#### WHAT THIS TASK INVOLVES
From the records below, set down exactly the lines starting with the line that contains "Toggle auto print delivery slip switch" and going on through the line that contains "Given: Toggle the camera on or off". Nothing else is wanted.

#### TASK MATERIAL
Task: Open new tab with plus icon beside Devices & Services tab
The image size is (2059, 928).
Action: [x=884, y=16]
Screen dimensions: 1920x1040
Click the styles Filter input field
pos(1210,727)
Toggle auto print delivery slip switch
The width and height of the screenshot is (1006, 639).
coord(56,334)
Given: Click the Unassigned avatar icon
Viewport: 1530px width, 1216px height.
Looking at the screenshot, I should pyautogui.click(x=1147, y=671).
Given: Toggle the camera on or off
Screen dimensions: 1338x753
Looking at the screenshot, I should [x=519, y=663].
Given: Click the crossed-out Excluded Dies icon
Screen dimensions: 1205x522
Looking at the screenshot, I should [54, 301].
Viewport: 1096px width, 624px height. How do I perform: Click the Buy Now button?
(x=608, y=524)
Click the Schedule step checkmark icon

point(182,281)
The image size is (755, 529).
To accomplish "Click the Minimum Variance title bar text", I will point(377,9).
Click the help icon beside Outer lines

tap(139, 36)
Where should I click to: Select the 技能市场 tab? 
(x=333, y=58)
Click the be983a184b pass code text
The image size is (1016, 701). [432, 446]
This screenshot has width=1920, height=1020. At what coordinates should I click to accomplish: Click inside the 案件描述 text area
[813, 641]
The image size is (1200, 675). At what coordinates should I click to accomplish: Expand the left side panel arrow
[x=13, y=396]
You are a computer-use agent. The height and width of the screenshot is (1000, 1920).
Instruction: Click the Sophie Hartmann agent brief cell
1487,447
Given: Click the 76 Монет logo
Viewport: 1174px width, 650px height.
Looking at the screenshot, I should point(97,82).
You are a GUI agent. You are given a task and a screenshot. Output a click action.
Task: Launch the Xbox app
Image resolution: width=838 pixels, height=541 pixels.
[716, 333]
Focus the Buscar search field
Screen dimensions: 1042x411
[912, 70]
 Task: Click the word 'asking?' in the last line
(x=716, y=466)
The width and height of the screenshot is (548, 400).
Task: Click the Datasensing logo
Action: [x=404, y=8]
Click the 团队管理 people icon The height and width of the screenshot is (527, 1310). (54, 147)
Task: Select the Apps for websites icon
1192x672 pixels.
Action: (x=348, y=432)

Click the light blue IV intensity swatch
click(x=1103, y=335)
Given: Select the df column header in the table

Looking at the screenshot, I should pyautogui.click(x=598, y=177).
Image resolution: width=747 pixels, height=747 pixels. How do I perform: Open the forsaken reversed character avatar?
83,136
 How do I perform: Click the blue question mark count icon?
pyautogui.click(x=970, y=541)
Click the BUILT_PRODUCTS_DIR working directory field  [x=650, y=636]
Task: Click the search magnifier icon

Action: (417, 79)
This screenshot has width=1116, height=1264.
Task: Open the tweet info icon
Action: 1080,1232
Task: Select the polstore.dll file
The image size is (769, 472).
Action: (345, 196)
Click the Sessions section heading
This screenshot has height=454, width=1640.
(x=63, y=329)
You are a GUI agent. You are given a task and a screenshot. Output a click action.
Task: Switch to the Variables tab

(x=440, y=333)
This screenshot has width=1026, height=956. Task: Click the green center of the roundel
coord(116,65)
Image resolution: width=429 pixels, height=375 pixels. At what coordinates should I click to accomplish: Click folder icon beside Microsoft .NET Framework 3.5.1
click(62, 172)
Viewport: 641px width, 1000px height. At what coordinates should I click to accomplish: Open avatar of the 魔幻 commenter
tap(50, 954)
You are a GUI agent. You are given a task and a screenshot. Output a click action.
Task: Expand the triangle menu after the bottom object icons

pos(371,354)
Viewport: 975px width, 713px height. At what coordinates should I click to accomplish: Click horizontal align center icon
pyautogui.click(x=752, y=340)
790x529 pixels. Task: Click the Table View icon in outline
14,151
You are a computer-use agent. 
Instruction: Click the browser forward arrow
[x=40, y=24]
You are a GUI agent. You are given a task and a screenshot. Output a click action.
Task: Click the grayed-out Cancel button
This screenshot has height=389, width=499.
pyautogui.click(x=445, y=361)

#### SOLUTION TO THIS EXERCISE
Toggle auto print delivery slip switch
The width and height of the screenshot is (1006, 639).
coord(56,334)
Given: Click the Unassigned avatar icon
Viewport: 1530px width, 1216px height.
Looking at the screenshot, I should pyautogui.click(x=1147, y=671).
Given: Toggle the camera on or off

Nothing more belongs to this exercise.